2. A method according to claim 1 further comprising a primer with nucleic acid sequence as set forth in SEQ ID NO. 9 that is capable of hybridizing onto ribonucleic acid specimen of dengue virus 1, 2, 3 and 4 as the loop primer.

3. A method according to claim 1 further comprising the step of identifying the serotype of dengue virus present in the biological sample by subjecting the amplicon for a gel electrophoresis or sequencing.

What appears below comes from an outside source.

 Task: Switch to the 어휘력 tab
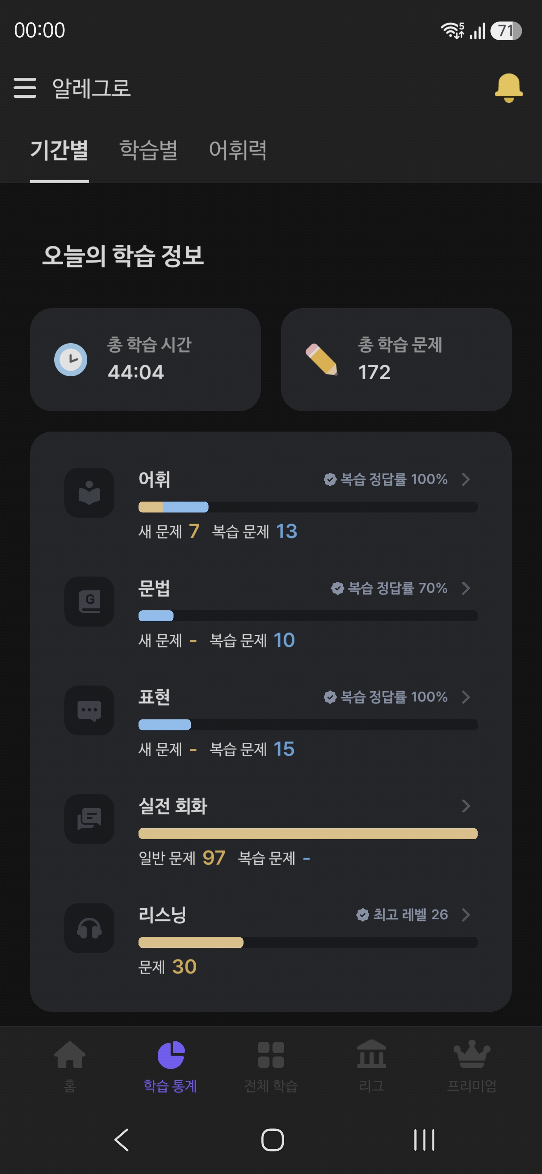pos(238,150)
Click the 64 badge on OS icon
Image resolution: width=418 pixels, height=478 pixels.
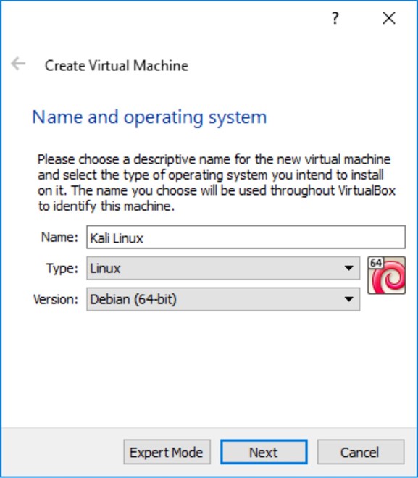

4. A method according to claim 1 further comprising a step of digesting the amplicon using a restriction enzyme to produce a plurality of digested fragments of predetermined sizes; wherein the amplicon of dengue virus serotype 1 is digested into fragments of 129 base pair and 233 base pair, the amplicon of dengue virus serotype 2 is digested into fragments of 135 base pair and 231 base pair, the amplicon of dengue virus serotype 3 is digested into fragments of 129 base pair and 231 base pair and the amplicon of dengue virus serotype 4 is digested into fragments of 141 base pair and 231 base pair.

5. A method according to claim 4 further comprising a step of sequencing nucleotides of the digested fragments for identifying the serotype of dengue virus present in the biological sample.

6. A method according to claim 4, wherein the restriction enzyme is Banll.

7. A method according to claim 1, wherein the biological sample is a serum or an animal cell.

8. A method according to claim 1, wherein the nucleic acid sequence amplified is derived from a 3' untranslated region of a genome of the dengue virus.